Prima le cose erano un po' più disorganizzate, ma più umane:
si veniva presi, magari si veniva rifocillati per un po' e poi si veniva
rilasciati con un bel foglio di via, con il quale si iniziava la carriera
di clandestino in Italia: la onesta carriera lavorativa della stragrande
maggioranza di coloro i quali sono venuti in Italia attraversando le frontiere
di cui parla il libro. Già: perché se si somma il numero totale
di coloro i quali hanno beneficiato negli ultimi quindici anni di sanatorie,
cioè degli immigrati clandestini e degli altri irregolari, si raggiunge
una cifra prossima al milione: tanti quanti sono gli immigrati in Italia
oggi, se si prescinde dai ricongiungimenti familiari e da qualche minoranza
di lavoratori entrata legalmente soprattutto per lavoro domestico.
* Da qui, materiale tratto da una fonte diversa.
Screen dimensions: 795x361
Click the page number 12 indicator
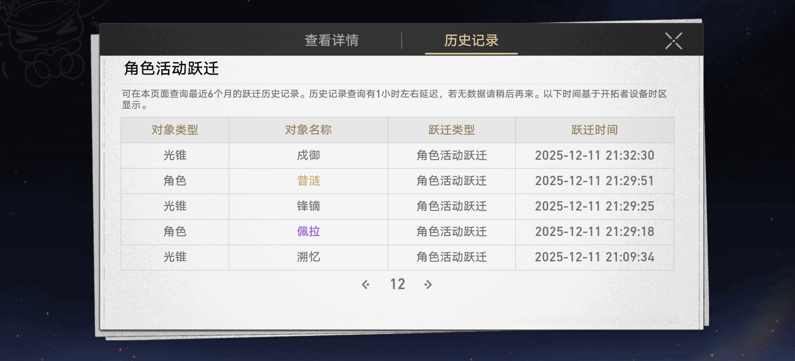tap(398, 284)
La frontiera è un luogo tanto più rischioso quanto più
elevata è l'efficienza dei controlli. E insieme all'efficienza dei
controlli è andata crescendo per gli immigrati la necessità
di affidarsi a organizzazioni illegali e criminali. Ma poi alla fine si
è comunque soli. E la solitudine dell'immigrato alla frontiera -
che non deriva certo dall'ostilità della gente - è uno dei
temi ben trattati nel libro, uno degli aspetti di maggiore interesse.
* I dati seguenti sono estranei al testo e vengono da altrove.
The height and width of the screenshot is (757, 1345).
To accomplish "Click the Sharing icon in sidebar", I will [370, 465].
La gente alla frontiera non è ostile, anzi semmai è benevola
e particolarmente lo è stata in passato. Il paradosso - se di paradosso
si tratta - è che proprio che nei luoghi dovrebbe verificarsi l'invasione,
non si sente una preoccupazione del genere. Certamente sono finiti grandi
slanci di solidarietà del passato, quando la gente di Brindisi e
di Puglia si mobilitò per gli albanesi che erano arrivati in massa
in condizioni terribili. Ora gli arrivi non sono più di massa: ci
sono gli arrivi alla spicciolata, come a Gorizia; c'è ogni tanto
l'arrivo di qualche carretta di mare sulla costa ionica o qualche sbarco
da gommoni sulla costa salentina. Gli autori raccontano le forme di solidarietà
sia della gente comune, sia soprattutto dei volontari impegnati a rendere
più vivibile la condizione degli immigrati ad aiutarli a trovare
opportunità di vita in Italia. A volte c'è indifferenza, ma
raramente c'è fastidio o aggressività. Evidentemente la loro
presenza non è così fastidiosa come spesso si assume. D'altra
parte gli immigrati - arrivati come si è detto in massima parte come
clandestini o irregolari - hanno mostrato di essere utili alla economia
e alla società italiana (come operai, come addetti ai servizi domestici
e all'assistenza, tanto per citare solo alcuni campi di occupazione). Per
qualche strano e perverso meccanismo in Italia si è sviluppata negli
ultimi quindici o venti anni una sorta di sindrome da invasione non giustificata
né da dati demografici né da dati economici. La presenza degli
immigrati sul totale della popolazione italiana è ancora di gran
lunga al di sotto della media europea. Essi inoltre hanno mostrato di essere
una risorsa ma sono stati trattati solo come se fossero un problema. L'attenzione
è stata invece posta sul controllo anziché sulla solidarietà
e l'integrazione.
È stata prodotta e propagandata l'identità immigrato clandestino
(o irregolare)= criminale senza pensare alle implicazioni che una tale presa
di posizione potesse avere. Tutti le forze di governo che si sono succedute
negli ultimi quindici anni hanno tuonato contro le sanatorie che avrebbero
reso regolari i clandestini; e tutte le forze di governo - a prescindere
dal colore politico - le hanno praticate: una contraddizione non da poco,
che però è stata pagata dagli immigrati con l'aumento delle
difficoltà di vita alla frontiera. Il libro - per altro molto ben
scritto - ha il merito di mostrare cos'è e come è nata l'esperienza
della frontiera: un'esperienza drammatica , per altro conosciuta dagli italiani
anche in tempi non lontani.
Si pensi al film di Germi Il cammino della speranza, dove gli italiani fanno
la parte che ora sarebbe dei kurdi o degli albanesi.
note:
(1) Questo testo è tratto
dall'introduzione al libro di Stefano Galieni e Antonella Patete Frontiera
Italia, Città Aperta, 2002, 11 euro.